Posted by: m0ok on: March 19, 2010
While we’ve been ‘coming out’ as Organikals over the past couple of weeks, some people have said something like..
“Oh, but did you not see that TV programme/read that article/hear about that study that showed that there’s no nutritional difference between organic and non-organic food?”
Let me admit up-front: I don’t know if there’s a nutritional difference between a turnip and an organic turnip. I couldn’t say that an organic turnip has more fibre or carbs or micronutrients and we haven’t made the switch on that basis. We’ve made it on the grounds of all the extra stuff that’s done do or shoved in non-organic food – the artificial pesticides, antibiotics, hormones etc.
I suspect that the “nutritional difference” argument is a actually a bit of a diversionary tactic. After all, there’s only a word that needs to slip for “..no nutritional difference” to become, in someone’s mind, “..no difference”.

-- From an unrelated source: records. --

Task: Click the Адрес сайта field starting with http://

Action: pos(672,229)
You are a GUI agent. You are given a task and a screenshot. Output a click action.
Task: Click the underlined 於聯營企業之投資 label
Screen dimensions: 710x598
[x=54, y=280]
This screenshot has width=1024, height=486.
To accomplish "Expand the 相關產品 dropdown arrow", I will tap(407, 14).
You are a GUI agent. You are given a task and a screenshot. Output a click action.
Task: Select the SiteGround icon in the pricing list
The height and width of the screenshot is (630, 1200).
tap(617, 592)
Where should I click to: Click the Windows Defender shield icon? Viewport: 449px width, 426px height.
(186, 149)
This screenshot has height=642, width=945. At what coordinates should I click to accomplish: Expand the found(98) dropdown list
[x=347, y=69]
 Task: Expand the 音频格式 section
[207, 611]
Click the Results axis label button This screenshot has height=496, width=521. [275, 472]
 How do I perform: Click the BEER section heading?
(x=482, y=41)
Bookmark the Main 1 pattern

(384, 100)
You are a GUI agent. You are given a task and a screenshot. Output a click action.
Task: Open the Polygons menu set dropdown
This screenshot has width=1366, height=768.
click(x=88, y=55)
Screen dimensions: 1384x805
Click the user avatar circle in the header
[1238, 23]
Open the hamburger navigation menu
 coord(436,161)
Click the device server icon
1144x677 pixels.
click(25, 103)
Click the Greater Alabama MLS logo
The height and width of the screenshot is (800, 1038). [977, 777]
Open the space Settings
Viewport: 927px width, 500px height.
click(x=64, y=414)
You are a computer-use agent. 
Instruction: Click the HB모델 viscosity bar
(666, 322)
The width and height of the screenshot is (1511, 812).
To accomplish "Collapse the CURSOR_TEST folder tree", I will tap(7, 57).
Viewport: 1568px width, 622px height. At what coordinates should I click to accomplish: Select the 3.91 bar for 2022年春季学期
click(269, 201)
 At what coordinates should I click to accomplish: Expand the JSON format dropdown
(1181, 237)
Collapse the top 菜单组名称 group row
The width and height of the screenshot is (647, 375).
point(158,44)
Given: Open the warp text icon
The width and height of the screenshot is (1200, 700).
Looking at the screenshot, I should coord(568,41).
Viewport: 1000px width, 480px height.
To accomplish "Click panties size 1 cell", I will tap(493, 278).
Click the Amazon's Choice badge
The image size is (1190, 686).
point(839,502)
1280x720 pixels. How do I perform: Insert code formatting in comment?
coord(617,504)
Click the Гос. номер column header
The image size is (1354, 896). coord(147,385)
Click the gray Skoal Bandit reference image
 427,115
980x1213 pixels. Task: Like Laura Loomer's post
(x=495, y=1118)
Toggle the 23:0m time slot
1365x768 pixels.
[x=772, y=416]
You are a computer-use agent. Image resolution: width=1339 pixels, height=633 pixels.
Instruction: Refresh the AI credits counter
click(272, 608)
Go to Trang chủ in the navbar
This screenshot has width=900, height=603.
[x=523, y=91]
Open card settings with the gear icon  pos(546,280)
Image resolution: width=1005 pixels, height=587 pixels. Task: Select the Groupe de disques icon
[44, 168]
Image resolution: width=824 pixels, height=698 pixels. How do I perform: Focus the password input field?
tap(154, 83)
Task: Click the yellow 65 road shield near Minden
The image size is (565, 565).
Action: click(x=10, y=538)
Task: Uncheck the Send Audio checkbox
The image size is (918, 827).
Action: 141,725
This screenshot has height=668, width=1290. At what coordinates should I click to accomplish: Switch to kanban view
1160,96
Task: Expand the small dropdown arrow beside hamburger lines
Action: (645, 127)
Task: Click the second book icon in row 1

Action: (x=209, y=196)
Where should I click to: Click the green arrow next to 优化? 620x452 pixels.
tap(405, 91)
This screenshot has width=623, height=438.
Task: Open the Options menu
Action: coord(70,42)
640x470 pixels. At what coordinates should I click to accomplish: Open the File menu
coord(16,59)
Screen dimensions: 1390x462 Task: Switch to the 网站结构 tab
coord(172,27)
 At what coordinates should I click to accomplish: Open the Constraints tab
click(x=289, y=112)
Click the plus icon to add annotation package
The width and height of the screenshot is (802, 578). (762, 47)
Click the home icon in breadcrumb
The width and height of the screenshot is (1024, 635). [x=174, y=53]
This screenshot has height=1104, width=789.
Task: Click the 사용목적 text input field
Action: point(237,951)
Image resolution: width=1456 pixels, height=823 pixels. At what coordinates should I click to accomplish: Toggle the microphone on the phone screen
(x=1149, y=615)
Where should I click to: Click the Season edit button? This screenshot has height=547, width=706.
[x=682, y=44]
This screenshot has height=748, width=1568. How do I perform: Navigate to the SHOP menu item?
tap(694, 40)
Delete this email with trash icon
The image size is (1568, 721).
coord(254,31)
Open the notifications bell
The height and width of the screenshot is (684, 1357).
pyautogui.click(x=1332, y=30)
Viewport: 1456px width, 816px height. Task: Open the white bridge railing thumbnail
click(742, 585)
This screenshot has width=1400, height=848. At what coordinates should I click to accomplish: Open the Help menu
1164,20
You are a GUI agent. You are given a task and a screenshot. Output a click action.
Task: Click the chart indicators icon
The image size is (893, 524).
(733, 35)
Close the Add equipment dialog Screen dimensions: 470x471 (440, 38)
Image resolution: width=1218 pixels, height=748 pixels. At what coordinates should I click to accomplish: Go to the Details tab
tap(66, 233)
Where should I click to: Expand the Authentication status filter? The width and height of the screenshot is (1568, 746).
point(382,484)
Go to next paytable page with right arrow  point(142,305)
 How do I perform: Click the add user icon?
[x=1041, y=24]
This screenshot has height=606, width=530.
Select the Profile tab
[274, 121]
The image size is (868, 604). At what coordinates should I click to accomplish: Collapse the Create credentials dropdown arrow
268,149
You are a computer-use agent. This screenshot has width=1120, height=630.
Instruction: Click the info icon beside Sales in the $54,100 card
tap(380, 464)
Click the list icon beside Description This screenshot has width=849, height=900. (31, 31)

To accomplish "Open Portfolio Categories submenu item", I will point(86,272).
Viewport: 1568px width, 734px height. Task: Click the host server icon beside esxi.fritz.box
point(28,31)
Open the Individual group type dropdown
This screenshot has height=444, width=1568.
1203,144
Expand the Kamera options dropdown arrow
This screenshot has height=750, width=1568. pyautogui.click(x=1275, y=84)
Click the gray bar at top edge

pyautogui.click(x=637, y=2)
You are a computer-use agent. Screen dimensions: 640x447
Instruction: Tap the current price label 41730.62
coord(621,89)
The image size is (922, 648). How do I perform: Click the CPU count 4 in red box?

So how do I respond when someone puts to me that there’s no nutritional difference (and so by suggestion no meaningful difference? I offer the lollipop test.
I ask them to imagine two lollipops. A bit like this:

The lollipops have been made using exactly the same ingredients, made in exactly the same factory, packaged the same way and bought from the same shop.
The only difference is this: the lollipop on the right has been up my bum.
Now, nutritionally there’s no difference between them.
But which one would you be most likely to put in your mouth?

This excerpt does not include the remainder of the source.